### TEXT TO READ
Born in the late 19th century -- apparently a little earlier than she claimed in official biographies -- Grace Moore quickly showed a gift for singing at a young age, and this became clear as the family ran dry good stores in such towns as Del Rio near Newport, Tennessee, and Jellico on the Tennessee-Kentucky line. They had also lived in Knoxville for a period before moving to Jellico.

 

Ms. Moore went to what is now Belmont University to pursue a music career as a teenager and follow in the footsteps of idol Mary Garden, whom she met at a fairly young age. She then spent some time in Washington, D.C., and then took part in some Broadway productions in New York beginning in the early 1920s. Among her acquaintances were such people as composers and musicians Irving Berlin, Jerome Kern and Cole Porter.

 

She made her Metropolitan Opera debut in 1928. The daughter of Col. Richard and Tessa Jane Stokely Moore (from the Stokely canning company family) became an accomplished operatic singer touring throughout Europe and was in a number of movies as the Great Depression began. She was nominated for a Best Actress Oscar for the 1934 movie, “One Night of Love.” 

 

She had married a Spanish actor, Valentin Parera, in 1931, and they lived in Hollywood, Cannes (France) and Connecticut before her untimely death in a plane crash in Copenhagen, Denmark, while only in her late 40s. They had no children.

### GIVEN INFORMATION
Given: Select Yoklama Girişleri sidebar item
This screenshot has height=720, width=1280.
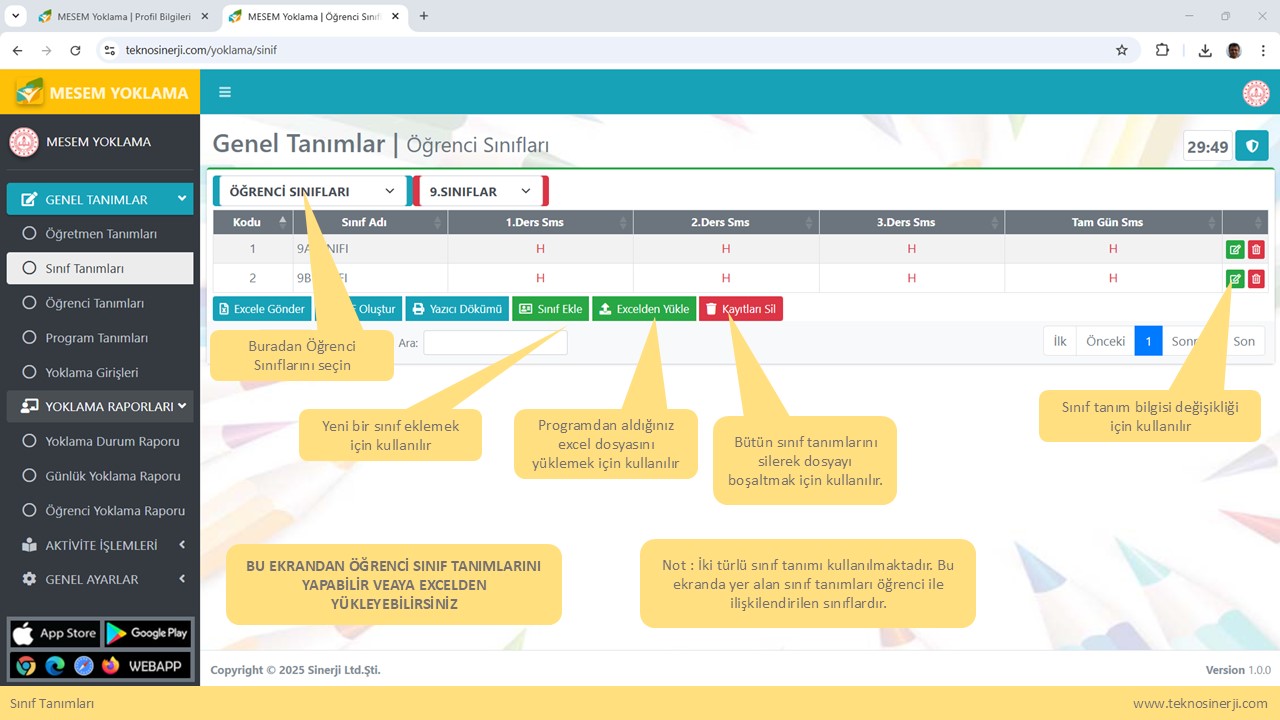Looking at the screenshot, I should 92,372.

### REQUIRED ACTIONS
a – Translate this sentence from the passage about Grace Moore into Spanish: "She made her Metropolitan Opera debut in 1928."
b – Copy the part of the Grace Moore passage starting with "Born in the" and going on through "moving to Jellico.".
c – Write what comes next in the passage about Grace Moore, picking up after its last sentence.

### PER-TASK OUTPUTS
a – Debutó en la Ópera Metropolitana en 1928.

b –
Born in the late 19th century -- apparently a little earlier than she claimed in official biographies -- Grace Moore quickly showed a gift for singing at a young age, and this became clear as the family ran dry good stores in such towns as Del Rio near Newport, Tennessee, and Jellico on the Tennessee-Kentucky line. They had also lived in Knoxville for a period before moving to Jellico.

c –
 

She was apparently determined to be a success and was also determined to keep everything as perfect as possible after reaching the top. At least those were the stories Ms. Bicking said she heard growing up.

 

“She was quite a character,” said Ms. Bicking, who has relocated to Birmingham from Chattanooga. “She really wanted to be a singer. The family didn’t want that, but she did it anyway. She left home and was determined to do that.”

 

And after she became famous, she literally became a little bit of a prima donna, Ms. Bicking recalled with a laugh.

 

“When she did a concert, she expected a lot,” she said. “Everything had to be exactly right, or she would not do it.”

 

Her sourced Wikipedia entry lists one or two other idiosyncrasies, but she was still considered gracious around her fans and appreciative of her success as an accomplished woman entertainer when plenty of glass ceilings still existed.

 

Ms. Bicking said her aunt did have plenty of admirable qualities. “She was a sweet and good woman and hard-working and nice,” she said.

 

Ms. Bicking said her father – Ms. Moore’s brother -- had an adequate singing voice, but nothing like Ms. Moore’s professional one, so they are not sure where the talent came from. Ms. Moore had apparently honed her skills early on in the Baptist church in Jellico, Ms. BIcking said. Ms. Bicking’s father and her uncle, Jim, did get to share a little in the glamor by going to Hollywood one time and enjoying small parts in one of her movies, she recalled.

 

Ms. Moore used to also visit her parents and siblings in Chattanooga after becoming famous.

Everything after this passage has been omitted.